- **Task statement**: When a line of the records contains "Test", copy it.

━━━ Data to use ━━━

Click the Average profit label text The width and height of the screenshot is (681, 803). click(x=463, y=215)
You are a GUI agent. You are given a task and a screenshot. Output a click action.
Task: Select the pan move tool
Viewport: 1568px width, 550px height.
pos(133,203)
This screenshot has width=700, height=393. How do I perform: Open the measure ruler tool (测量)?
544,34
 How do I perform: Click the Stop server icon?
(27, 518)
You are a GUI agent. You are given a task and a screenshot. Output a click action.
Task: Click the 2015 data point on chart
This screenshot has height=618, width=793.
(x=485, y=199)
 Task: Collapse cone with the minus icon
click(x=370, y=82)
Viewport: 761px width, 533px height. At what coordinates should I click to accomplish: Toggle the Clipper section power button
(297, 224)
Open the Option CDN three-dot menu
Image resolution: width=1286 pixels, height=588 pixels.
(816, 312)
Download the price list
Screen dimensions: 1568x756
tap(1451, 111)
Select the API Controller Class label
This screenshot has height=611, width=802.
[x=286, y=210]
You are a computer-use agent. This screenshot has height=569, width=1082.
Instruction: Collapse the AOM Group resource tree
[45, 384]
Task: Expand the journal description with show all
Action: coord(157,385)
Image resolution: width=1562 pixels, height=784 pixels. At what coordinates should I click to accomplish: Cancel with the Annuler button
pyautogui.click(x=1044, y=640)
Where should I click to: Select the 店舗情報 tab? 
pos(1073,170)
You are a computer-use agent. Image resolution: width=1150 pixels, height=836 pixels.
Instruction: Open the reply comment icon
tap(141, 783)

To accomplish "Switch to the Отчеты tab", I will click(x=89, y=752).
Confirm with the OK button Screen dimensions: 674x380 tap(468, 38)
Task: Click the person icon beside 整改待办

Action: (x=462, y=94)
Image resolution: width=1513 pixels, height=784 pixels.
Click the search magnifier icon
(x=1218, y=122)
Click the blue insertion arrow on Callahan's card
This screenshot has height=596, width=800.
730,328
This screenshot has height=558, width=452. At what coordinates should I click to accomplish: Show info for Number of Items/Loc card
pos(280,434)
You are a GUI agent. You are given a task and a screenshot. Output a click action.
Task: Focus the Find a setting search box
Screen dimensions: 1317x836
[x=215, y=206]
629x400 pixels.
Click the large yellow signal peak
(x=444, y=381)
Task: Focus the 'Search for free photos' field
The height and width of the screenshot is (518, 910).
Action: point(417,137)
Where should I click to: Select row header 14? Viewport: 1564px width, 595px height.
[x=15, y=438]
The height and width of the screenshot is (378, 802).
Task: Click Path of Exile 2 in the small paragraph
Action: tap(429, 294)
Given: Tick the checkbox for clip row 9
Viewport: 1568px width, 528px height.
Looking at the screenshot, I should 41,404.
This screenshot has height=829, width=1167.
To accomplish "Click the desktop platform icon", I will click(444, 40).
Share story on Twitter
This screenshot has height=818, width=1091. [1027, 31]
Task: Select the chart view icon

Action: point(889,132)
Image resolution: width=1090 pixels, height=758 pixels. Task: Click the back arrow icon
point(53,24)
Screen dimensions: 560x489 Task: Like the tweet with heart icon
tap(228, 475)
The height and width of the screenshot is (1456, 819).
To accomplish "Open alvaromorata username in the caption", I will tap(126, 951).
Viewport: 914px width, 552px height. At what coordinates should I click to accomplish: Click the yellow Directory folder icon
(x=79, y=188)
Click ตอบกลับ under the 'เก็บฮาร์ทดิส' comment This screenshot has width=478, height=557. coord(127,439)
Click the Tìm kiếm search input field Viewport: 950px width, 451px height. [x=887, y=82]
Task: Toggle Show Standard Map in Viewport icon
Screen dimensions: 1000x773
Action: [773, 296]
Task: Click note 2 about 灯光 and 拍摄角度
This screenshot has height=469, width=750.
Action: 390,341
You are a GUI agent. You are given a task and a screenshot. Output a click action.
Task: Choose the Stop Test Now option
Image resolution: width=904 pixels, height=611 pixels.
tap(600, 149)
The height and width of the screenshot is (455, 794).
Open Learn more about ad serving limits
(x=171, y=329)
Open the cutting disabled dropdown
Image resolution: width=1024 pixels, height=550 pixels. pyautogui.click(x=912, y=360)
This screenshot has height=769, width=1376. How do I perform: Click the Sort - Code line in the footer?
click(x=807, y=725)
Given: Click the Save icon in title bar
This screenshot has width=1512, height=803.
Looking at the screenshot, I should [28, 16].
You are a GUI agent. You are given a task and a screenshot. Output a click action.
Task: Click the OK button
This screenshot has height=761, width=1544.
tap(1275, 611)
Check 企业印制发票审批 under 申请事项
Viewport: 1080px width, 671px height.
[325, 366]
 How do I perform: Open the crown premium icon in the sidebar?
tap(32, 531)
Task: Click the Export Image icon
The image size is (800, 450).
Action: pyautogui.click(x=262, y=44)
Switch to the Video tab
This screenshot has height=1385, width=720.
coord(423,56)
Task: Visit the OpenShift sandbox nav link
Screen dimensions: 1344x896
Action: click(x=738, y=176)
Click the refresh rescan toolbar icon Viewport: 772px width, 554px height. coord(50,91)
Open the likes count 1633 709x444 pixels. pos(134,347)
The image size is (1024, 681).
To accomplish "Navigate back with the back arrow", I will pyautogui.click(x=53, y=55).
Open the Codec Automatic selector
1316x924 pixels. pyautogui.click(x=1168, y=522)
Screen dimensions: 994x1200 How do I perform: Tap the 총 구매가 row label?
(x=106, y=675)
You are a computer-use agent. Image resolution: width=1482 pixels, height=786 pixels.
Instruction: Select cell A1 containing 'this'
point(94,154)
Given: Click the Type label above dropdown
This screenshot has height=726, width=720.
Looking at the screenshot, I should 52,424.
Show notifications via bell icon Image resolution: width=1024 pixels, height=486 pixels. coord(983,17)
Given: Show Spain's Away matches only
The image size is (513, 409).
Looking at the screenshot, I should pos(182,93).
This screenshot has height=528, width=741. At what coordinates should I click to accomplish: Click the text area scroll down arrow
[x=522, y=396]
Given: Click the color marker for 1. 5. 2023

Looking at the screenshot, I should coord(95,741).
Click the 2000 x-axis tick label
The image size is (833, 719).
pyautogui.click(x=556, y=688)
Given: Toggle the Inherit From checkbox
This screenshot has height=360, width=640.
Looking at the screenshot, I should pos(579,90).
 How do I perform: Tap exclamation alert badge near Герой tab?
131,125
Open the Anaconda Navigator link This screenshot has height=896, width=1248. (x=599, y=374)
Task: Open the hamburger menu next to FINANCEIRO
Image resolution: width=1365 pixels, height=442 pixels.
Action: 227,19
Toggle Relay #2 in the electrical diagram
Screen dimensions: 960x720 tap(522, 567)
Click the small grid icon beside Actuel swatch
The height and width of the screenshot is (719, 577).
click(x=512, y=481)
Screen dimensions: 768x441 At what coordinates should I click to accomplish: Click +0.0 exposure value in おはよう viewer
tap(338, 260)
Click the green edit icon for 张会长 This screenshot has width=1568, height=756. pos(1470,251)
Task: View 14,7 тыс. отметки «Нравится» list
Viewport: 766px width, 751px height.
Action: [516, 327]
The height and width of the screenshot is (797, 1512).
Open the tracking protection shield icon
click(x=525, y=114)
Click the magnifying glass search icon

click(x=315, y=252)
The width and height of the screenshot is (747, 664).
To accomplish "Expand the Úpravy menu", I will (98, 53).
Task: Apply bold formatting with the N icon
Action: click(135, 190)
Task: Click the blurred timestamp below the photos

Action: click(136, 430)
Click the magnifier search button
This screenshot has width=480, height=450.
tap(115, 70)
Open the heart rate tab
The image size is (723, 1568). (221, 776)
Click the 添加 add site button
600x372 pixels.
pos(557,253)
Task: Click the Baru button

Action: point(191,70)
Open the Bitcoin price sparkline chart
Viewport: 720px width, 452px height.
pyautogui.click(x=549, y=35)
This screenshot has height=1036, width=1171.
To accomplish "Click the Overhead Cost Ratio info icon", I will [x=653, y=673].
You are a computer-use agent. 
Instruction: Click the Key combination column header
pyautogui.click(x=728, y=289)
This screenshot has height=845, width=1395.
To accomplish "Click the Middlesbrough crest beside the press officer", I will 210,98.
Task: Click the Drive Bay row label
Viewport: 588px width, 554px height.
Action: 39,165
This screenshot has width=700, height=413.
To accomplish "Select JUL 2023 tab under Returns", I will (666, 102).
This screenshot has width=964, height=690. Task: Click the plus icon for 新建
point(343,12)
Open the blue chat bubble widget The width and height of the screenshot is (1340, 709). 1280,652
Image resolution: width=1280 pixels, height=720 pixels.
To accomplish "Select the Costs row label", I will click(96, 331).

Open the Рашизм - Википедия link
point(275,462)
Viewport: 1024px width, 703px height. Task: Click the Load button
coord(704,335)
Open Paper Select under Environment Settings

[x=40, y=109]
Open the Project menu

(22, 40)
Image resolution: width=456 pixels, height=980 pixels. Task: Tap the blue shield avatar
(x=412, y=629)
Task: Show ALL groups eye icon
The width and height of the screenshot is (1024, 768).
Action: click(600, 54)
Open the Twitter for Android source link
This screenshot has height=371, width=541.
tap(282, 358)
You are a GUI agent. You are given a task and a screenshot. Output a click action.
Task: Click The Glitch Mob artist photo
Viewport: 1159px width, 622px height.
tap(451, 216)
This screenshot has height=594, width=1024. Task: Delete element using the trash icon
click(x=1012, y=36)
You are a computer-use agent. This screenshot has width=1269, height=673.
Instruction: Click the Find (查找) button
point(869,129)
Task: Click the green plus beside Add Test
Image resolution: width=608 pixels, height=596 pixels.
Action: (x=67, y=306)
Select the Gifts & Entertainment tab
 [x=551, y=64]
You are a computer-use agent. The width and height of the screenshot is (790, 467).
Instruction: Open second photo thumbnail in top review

━━━

- **Response to the exercise**:
Task: Choose the Stop Test Now option
Task: Click the green plus beside Add Test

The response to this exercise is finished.